Pasamos a la transformación, la “era” del plástico, el automóvil, T.V., vacaciones, derechos y deberes pocos. Entonces todo se fue ajustando al consumo, usar y tirar al reciclaje. Gran problema mundial del cambio climático, gases, deshechos, escombreras, vertederos nucleares, llegando a contaminarnos unos a otros, primer ingrediente la mascarilla y lejía.

Estamos conviviendo familiarmente con los virus, “bichito” con diadema real cargándose a medio mundo, el reducirlo costará sudor y lágrimas. Causando más muertes que cualquier guerra mundial sin necesidad de bombas nucleares ni armamento sofisticado.

Un ejército nos cuesta más que tener al día nuestros hospitales y su personal bien equipado. Tenemos que estar preparados para un antes y un después.

Todo esto me recuerdan los seguros que casi todos tenemos, negocio, trabajo, doméstico, accidentes, incluso defunción y planes de pensión o jubilación. Lo bueno es pagarlo y no tener que necesitarlo, echar mano de ello y en caso de…, pues para eso está.    

El futuro. Cuando lleguen a conocer tal “marcianito” con vacunas y técnicas; vendrá otro y otro. Finalmente y pienso en Manzanares, fuera de los problemas con las mascarillas, guantes, confinamiento, paisajes vacíos, palabras repetitivas, residencias, videoconferencias, discursos, decisiones compartidas, musiquero “resistiré”, policías con “cumpleaños” y balcones a las ocho.
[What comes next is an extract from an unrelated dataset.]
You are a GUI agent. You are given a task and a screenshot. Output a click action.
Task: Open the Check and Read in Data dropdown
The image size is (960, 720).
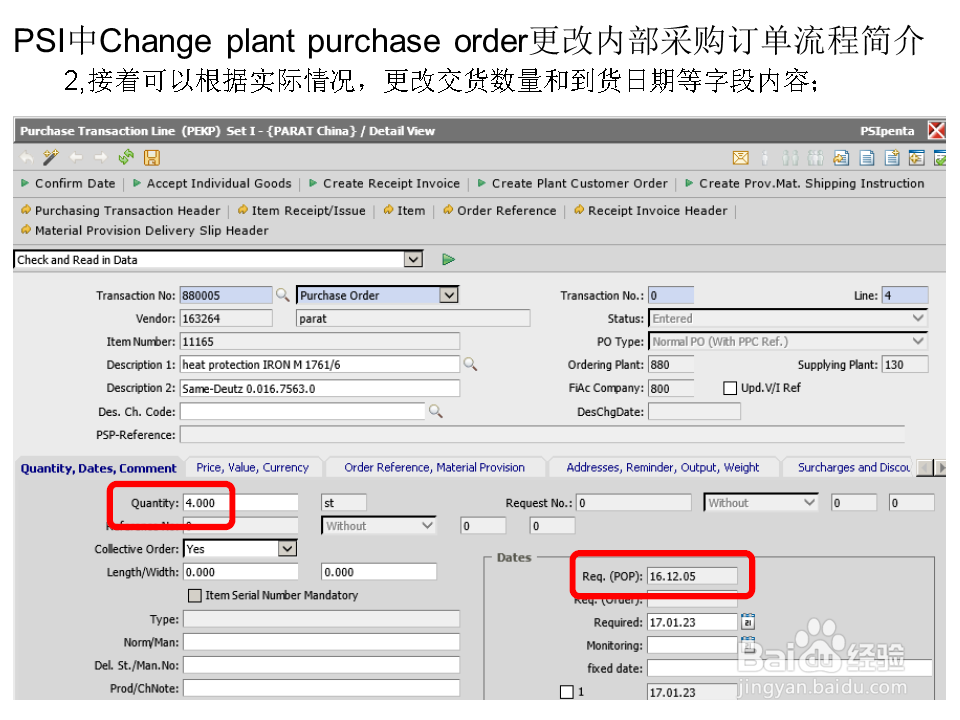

Vendrá la segunda parte del “Covic-19”, será la 20, 21, 22 y nos dieron las 23 y desnudos al anochecer nos encontró la luna, la canción de Joaquín Sabina. Se presentará el “virus-económico”, fatal levantar el árbol seco por mucho nitrato de Chile que le echemos al comercio en general, nuestra hostelería, olvidarnos de “nuestros sabores”, esas tapas, vino pálido, conversación a cara descubierta, saludos afectuosos, apretón de manos, ferias y fiestas, medievales, mercadillos, cines, teatros, pésames emotivos.

Dicen que volveremos a ser diferentes, más humanos, a pedirle sal y perejil a la vecina, complacientes, unida la familia, los hijos, abuelos. Quisiera ver el final de esta confinación casera, palabra que confundo con: confitado y confirmado. ¡Amén!